Fauci spalancate provavano ad afferrare qualsiasi cosa lungo il loro cammino, la carne, le rocce, la polvere; la discesa rendeva più facile la fuga ma la spossatezza prendeva il sopravvento, le ferite che ci aveva inferto erano profonde e il terrore scaturì in noi quando, durante l’attacco, capimmo che non c’è l’avremmo fatta. Una luce in fondo al tunnel, l’uscita, forse la salvezza; dovevo dargli un vantaggio che nessuno di noi avrebbe avuto, dovevo dargli tempo! Mi fermai, l’elfo mi urlò qualcosa che non capii, mi voltai su me stessa e misi lo scudo in posizione di difesa, ma il colpo non venne dall’alto: dritto sullo scudo una forza imponente, la mia protezione si sgretolò come carta sotto il suo colpo, ma c’era qualcos’altro... una figura avvolta da oscura magia penetrò attraverso le mie difese e afferrò il mio braccio sinistro, i suoi artigli avvolti attorno ad esso... sgranai gli occhi e sentii un dolore lancinante, ma non sul mio braccio, il dolore era nella mia testa! Urlai, ma la voce non uscì, poi mi lasciò andare. Rimasi immobile, credevo fosse giunta la mia fine, ma la creatura gargantuesca dietro di lui si era placata ed ora era ferma, i suoi occhi erano iniettati di sangue, ma non si mosse neanche di un passo. Abbandonai la mia posizione e corsi fuori, la luce dell’ultimo tramonto investì i miei stanchi occhi quasi abituati a quell’oscurità in cui vagavamo per giorni.

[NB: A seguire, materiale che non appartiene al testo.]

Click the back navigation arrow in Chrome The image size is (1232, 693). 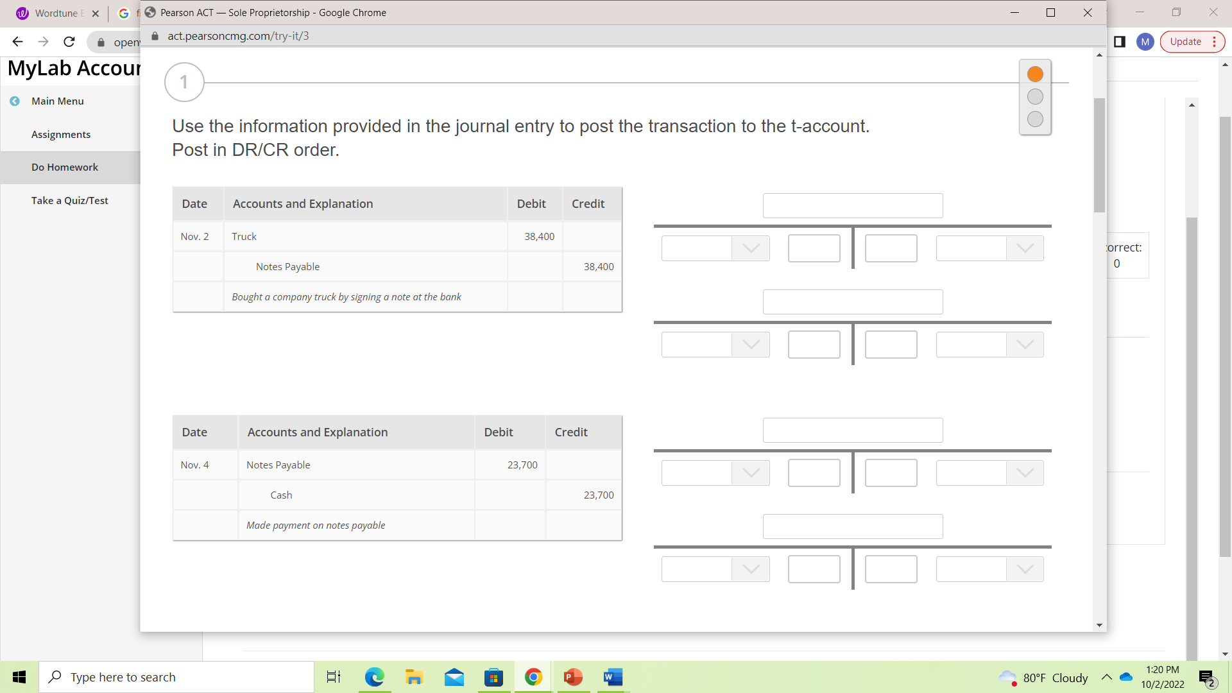point(17,41)
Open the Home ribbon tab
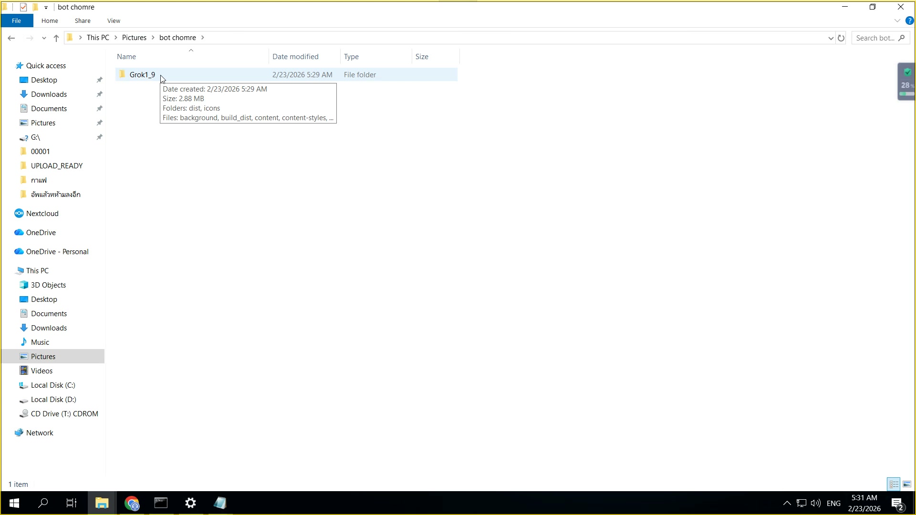This screenshot has height=515, width=916. click(50, 21)
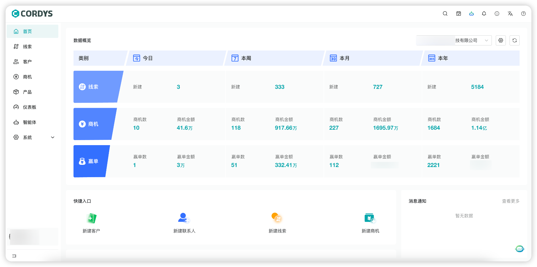Open the 仪表板 section
This screenshot has height=267, width=537.
(29, 107)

Ci allontanammo da quel luogo di terrore in cui eravamo caduti e ci fermammo un attimo a riprendere fiato, alcuni non si reggevano in piedi. Non eravamo messi in buono stato, ma almeno eravamo vivi e insieme. Avevo dolori ovunque e le mie ferite pulsavano, ma la scoperta del mio avambraccio sinistro annerito mi lasciò atterrita. Mi spaventai e indietreggiai, come ad allontanarmi da lui, dal mio braccio, come ad allontanarmi dai miei compagni che adesso guardavano nella mia direzione. Il nano mi si avvicinò inquieto, per poi indietreggiare quando un leggero miasma nero si sollevò da esso e nuovamente lo sentii, il dolore nella mia testa divenne insopportabile e svenni.

Quando riaprii gli occhi avevo addosso una coperta, attorno a me alcuni dormivano; l’uomo dall’abito scuro e i corti capelli albini era seduto in meditazione attorno ad un fuoco ormai spento. L’alba non tardò ad arrivare. I primi raggi attraversarono le fronde degli alberi ricadendo sugli stanchi avventurieri: nulla impedirà al sole di sorgere ancora, nemmeno la notte più buia.